Activity >>
Go to the line that contains "Contato (1038, 73)" and transcribe from there to the end of the entries, that line and the last one included.

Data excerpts
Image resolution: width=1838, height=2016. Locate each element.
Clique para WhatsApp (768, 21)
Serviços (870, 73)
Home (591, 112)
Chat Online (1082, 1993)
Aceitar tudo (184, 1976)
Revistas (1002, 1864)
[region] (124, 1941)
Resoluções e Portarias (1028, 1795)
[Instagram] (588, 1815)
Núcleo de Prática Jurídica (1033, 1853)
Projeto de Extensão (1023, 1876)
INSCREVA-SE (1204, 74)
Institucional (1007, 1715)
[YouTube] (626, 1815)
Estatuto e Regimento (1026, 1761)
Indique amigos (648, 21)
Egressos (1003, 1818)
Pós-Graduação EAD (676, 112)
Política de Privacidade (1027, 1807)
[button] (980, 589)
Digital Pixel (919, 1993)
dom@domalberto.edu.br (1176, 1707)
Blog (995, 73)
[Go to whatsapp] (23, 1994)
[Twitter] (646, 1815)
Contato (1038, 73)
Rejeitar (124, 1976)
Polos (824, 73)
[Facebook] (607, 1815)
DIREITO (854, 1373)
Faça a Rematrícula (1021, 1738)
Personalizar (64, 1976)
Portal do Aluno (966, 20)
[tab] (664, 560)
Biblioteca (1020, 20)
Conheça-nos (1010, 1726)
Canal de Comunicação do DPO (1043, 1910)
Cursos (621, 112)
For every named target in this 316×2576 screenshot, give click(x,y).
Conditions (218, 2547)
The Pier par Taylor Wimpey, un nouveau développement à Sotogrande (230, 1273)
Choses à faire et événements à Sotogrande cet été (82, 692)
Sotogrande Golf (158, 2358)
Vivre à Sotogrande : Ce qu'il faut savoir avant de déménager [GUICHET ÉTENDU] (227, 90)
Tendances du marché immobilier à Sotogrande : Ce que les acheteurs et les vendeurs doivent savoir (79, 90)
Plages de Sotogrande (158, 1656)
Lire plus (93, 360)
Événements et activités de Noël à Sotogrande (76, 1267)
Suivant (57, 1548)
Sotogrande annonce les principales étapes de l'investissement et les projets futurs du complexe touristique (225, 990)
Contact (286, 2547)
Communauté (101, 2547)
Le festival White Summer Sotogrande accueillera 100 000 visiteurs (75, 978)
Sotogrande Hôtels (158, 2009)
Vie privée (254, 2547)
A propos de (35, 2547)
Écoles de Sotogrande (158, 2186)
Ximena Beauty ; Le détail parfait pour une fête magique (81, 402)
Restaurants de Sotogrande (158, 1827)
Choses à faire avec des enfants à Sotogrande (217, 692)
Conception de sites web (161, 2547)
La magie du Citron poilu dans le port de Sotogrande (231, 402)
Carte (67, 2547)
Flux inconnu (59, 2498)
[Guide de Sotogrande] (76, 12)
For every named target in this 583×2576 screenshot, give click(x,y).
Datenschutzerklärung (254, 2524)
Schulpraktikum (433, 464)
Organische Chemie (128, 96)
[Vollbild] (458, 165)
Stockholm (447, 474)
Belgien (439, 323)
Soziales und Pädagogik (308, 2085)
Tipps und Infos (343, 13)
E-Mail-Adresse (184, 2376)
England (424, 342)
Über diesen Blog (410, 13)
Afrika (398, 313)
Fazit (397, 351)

Solution to the problem >>
Contato (1038, 73)
Rejeitar (124, 1976)
Polos (824, 73)
[Facebook] (607, 1815)
DIREITO (854, 1373)
Faça a Rematrícula (1021, 1738)
Personalizar (64, 1976)
Portal do Aluno (966, 20)
[tab] (664, 560)
Biblioteca (1020, 20)
Conheça-nos (1010, 1726)
Canal de Comunicação do DPO (1043, 1910)
Cursos (621, 112)
For every named target in this 316×2576 screenshot, give click(x,y).
Conditions (218, 2547)
The Pier par Taylor Wimpey, un nouveau développement à Sotogrande (230, 1273)
Choses à faire et événements à Sotogrande cet été (82, 692)
Sotogrande Golf (158, 2358)
Vivre à Sotogrande : Ce qu'il faut savoir avant de déménager [GUICHET ÉTENDU] (227, 90)
Tendances du marché immobilier à Sotogrande : Ce que les acheteurs et les vendeurs doivent savoir (79, 90)
Plages de Sotogrande (158, 1656)
Lire plus (93, 360)
Événements et activités de Noël à Sotogrande (76, 1267)
Suivant (57, 1548)
Sotogrande annonce les principales étapes de l'investissement et les projets futurs du complexe touristique (225, 990)
Contact (286, 2547)
Communauté (101, 2547)
Le festival White Summer Sotogrande accueillera 100 000 visiteurs (75, 978)
Sotogrande Hôtels (158, 2009)
Vie privée (254, 2547)
A propos de (35, 2547)
Écoles de Sotogrande (158, 2186)
Ximena Beauty ; Le détail parfait pour une fête magique (81, 402)
Restaurants de Sotogrande (158, 1827)
Choses à faire avec des enfants à Sotogrande (217, 692)
Conception de sites web (161, 2547)
La magie du Citron poilu dans le port de Sotogrande (231, 402)
Carte (67, 2547)
Flux inconnu (59, 2498)
[Guide de Sotogrande] (76, 12)
For every named target in this 583×2576 screenshot, give click(x,y).
Datenschutzerklärung (254, 2524)
Schulpraktikum (433, 464)
Organische Chemie (128, 96)
[Vollbild] (458, 165)
Stockholm (447, 474)
Belgien (439, 323)
Soziales und Pädagogik (308, 2085)
Tipps und Infos (343, 13)
E-Mail-Adresse (184, 2376)
England (424, 342)
Über diesen Blog (410, 13)
Afrika (398, 313)
Fazit (397, 351)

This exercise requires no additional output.